**SHORT EXERCISE**: Which lines of the material below contain the word "This"? Pull out each of those lines, treating uppercase and lowercase as different.
----- WORKING DATA
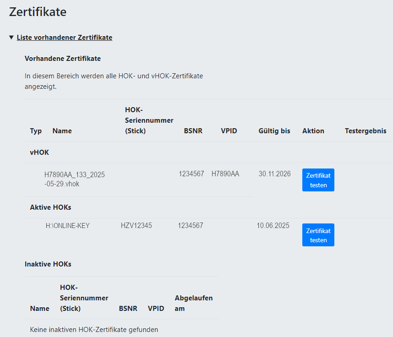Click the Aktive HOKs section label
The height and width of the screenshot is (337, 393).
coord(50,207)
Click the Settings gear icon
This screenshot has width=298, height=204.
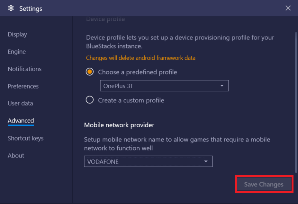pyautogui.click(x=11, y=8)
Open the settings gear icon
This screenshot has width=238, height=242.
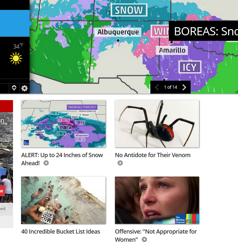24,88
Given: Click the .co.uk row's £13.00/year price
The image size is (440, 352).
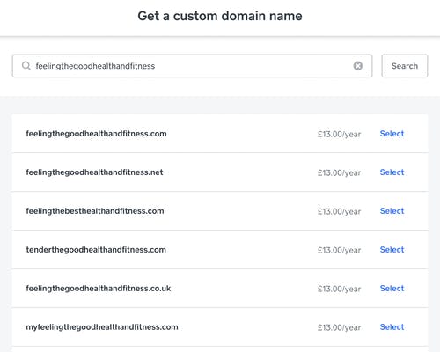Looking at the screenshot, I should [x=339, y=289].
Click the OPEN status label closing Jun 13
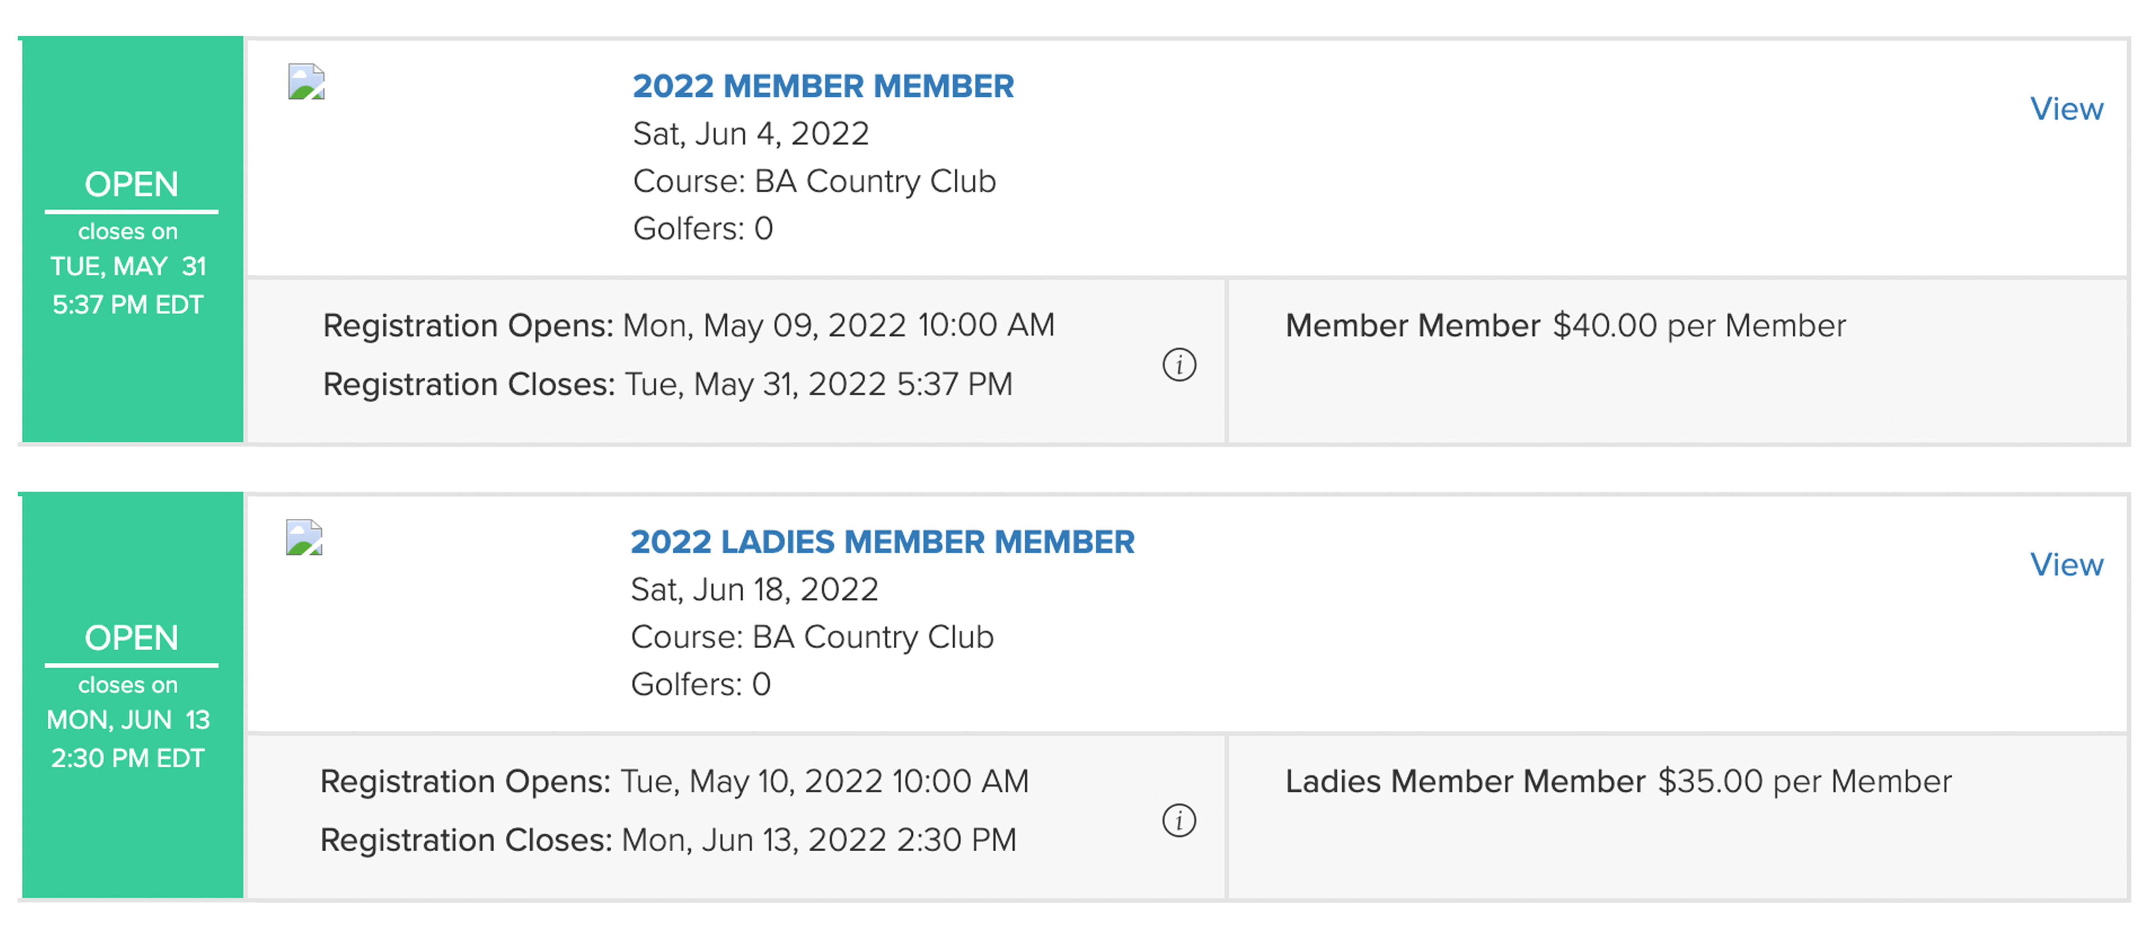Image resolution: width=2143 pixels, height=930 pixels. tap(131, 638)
----------
**REPLY TO THE TASK**:
This screenshot has width=298, height=204.
This screenshot has width=238, height=242.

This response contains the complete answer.